Use: day hikes, backpacks, peaks and scrambling
Break-in Period: none
Price Paid: $139
These are the best boots I've ever had, hands down. They fit my narrow, low volume foot well. They are extremely well constructed. Mine have yet to show any significant wear or deterioration after hundreds of miles.
I do quite a bit of Sierra backpacking, on and off trail, as well as occasional peaks and day hiking. The soles have great traction, and the stiffness is just right for talus walking. The rubber toe guard is great for jamming in cracks, and the overall feel is nimble enough that I've felt comfortable on class 3 and 4 climbs.
My first venture to lightweight boots. Excellent,…
Materials: Leather and Gore
Use: Backpacking and climbing high peaks
Break-in Period: None
Weight: 2 lbs 12 oz. for the pair
Price Paid: $109.99
My first venture to lightweight boots. Excellent, as they fit me very well. I'm used to wearing Scarpa's heavy duty mountaineering boots and wanted to try a lighter pair to save wear and tear on my body. I typically climb 14ers and high 13ers, do a lot of backpacking and wanted a lighter weight boot that would be able to support my ankles and provide me with excellent traction, grip and comfort. These Scarpas hit the spot! If they fit your feet, buy them! They breathe relatively well and are for the most part waterproof. I like the fact that they are much lighter than my Cerro Torres and I can move a lot quicker in them.

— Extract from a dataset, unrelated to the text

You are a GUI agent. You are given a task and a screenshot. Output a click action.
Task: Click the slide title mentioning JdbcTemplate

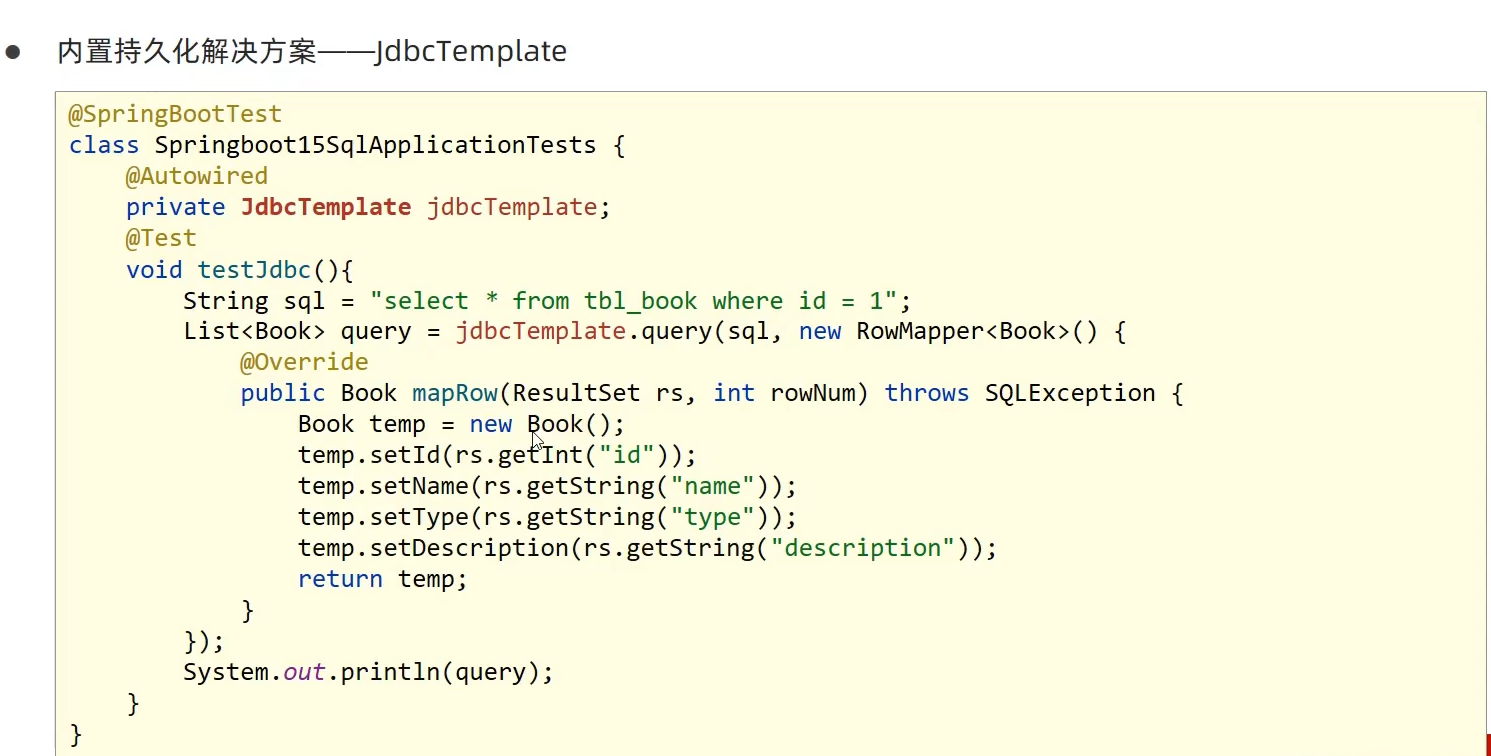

A comfortable lightweight boot that has the support…
Materials: synthetic uppers, Gore-tex XCR
Use: Day, weekenders, 5+ days trips
Break-in Period: @20 miles
Weight: 2.5 lbs
Price Paid: $125
A comfortable lightweight boot that has the support for extended trips. I have a moderately wide, low-arched, low volume foot and the Scarpa line of boots fit me well.
When the salesman brought these out I was a little leery because of all the exterior guard material. This tends to cause pressure spots on the top and side of your foot when you are walking. Not with this boot though. My feet had no problems.
If you are used to ultralights then you'll want a set of cushion insoles like Sorbothane or Spenco. If you've been wearing all leather heavyweights then you'll flip over the lightweight comfort of these boots.
After 250+ miles they show no sign of failure or unusual wear whatsoever and I haven't had a hint of a blister. Use modified lacing to control snugness until you've broken them in, this is common among this level of boot.